What this task involves:
Leave out the pictures, and reproduce exactly the lines from the line containing "You are a computer-use" through the final line of the entries.

Pixel coordinate grounding data:
* * * * * * *

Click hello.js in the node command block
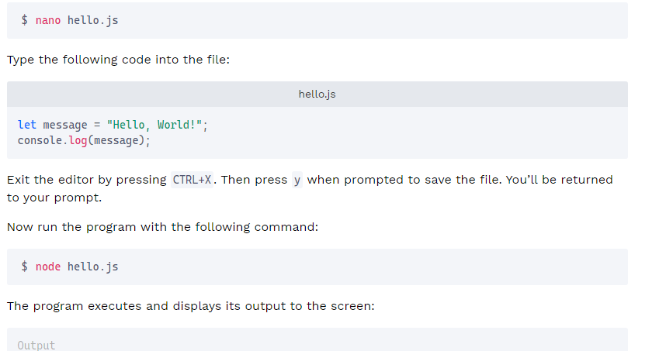 92,267
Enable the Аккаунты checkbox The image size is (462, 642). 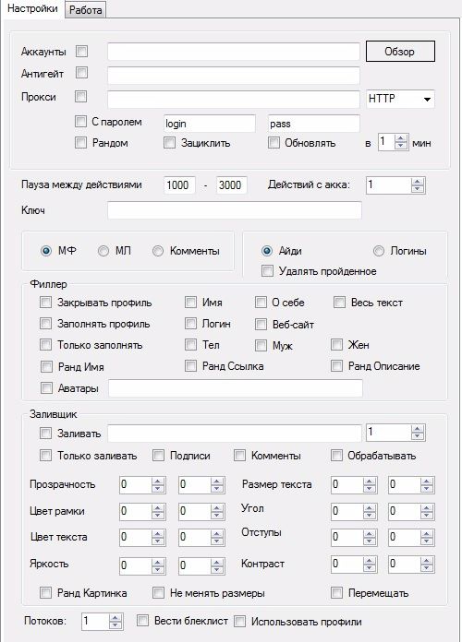click(81, 51)
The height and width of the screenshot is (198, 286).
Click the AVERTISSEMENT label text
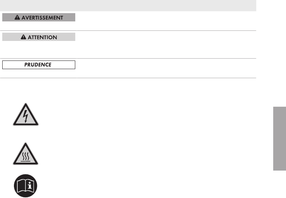click(x=42, y=18)
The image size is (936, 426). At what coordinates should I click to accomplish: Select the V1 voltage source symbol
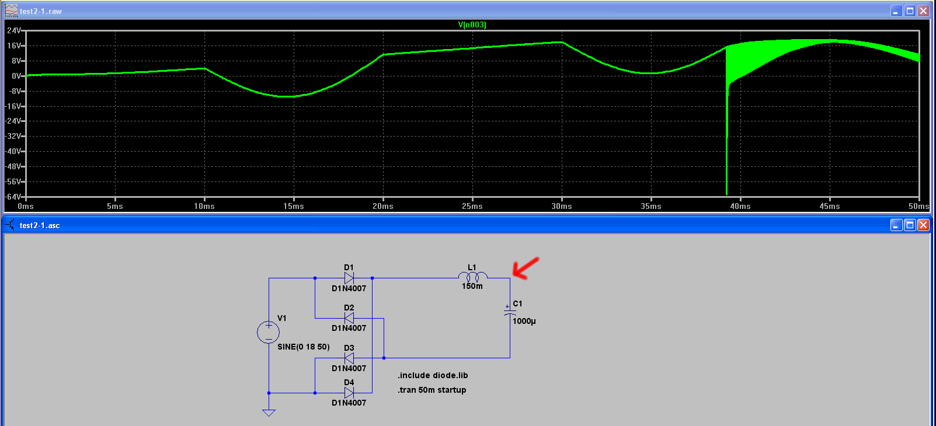(269, 333)
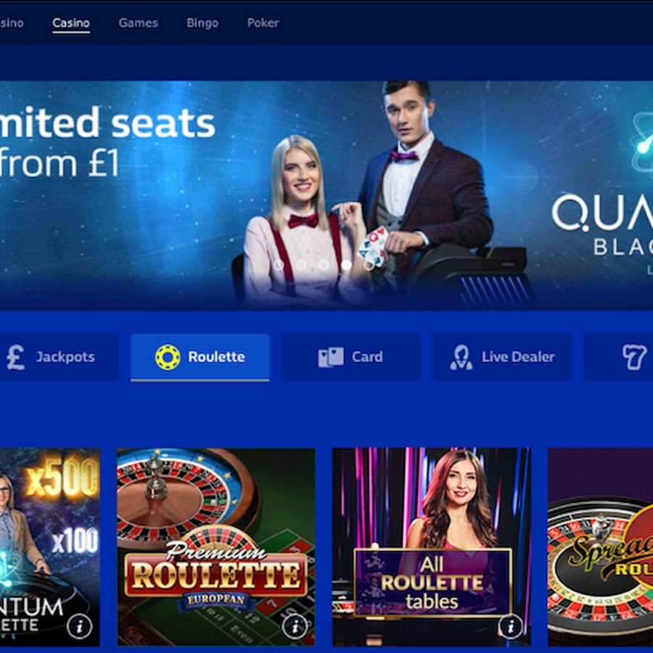The width and height of the screenshot is (653, 653).
Task: Select the fourth carousel slide dot
Action: 346,264
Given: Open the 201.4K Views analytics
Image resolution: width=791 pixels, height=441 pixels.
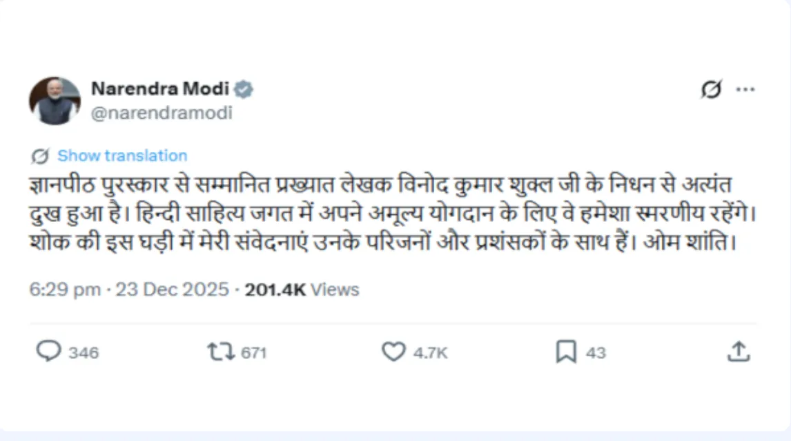Looking at the screenshot, I should (x=302, y=290).
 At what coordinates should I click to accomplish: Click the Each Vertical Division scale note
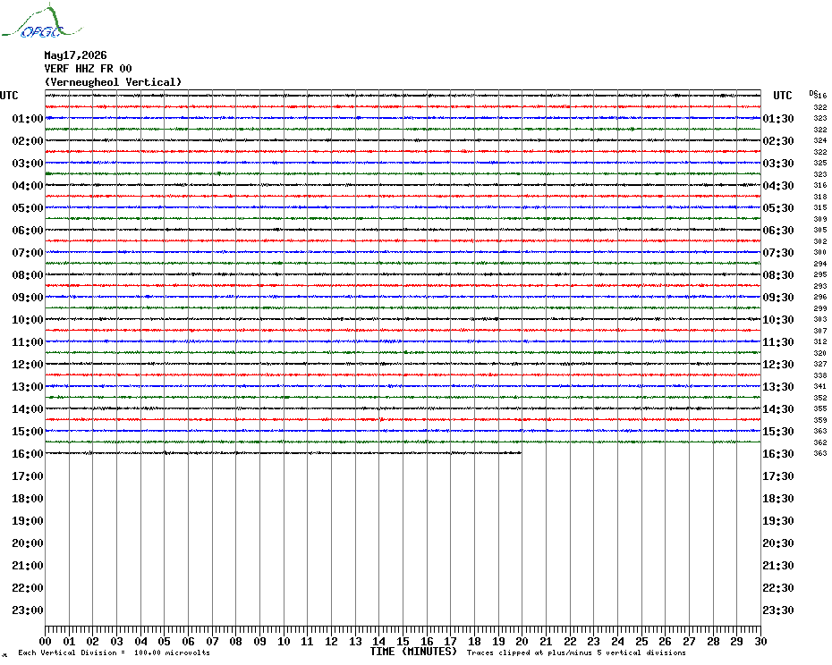pos(115,652)
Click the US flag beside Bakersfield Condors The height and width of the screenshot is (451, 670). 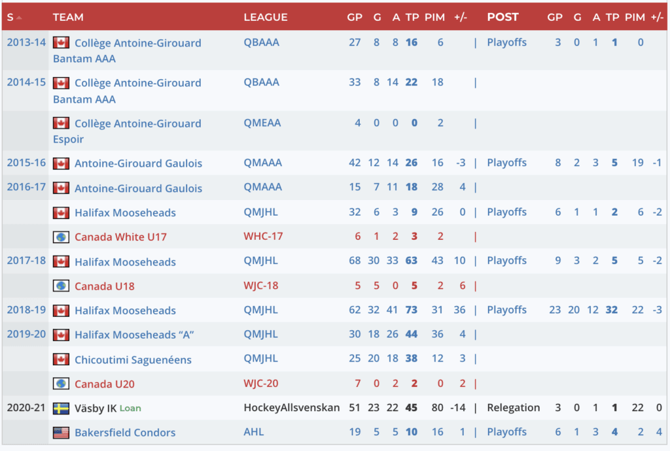tap(61, 432)
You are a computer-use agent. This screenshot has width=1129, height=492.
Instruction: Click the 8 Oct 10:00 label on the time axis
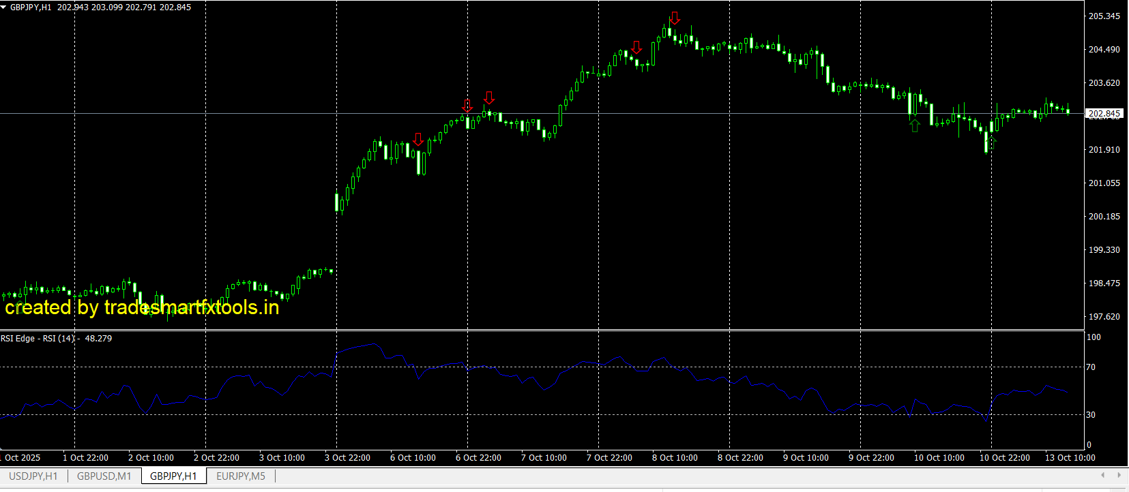675,458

* * * * * * *

Written answer:
You are a computer-use agent. This screenshot has width=1129, height=492.
Instruction: Click the 8 Oct 10:00 label on the time axis
675,458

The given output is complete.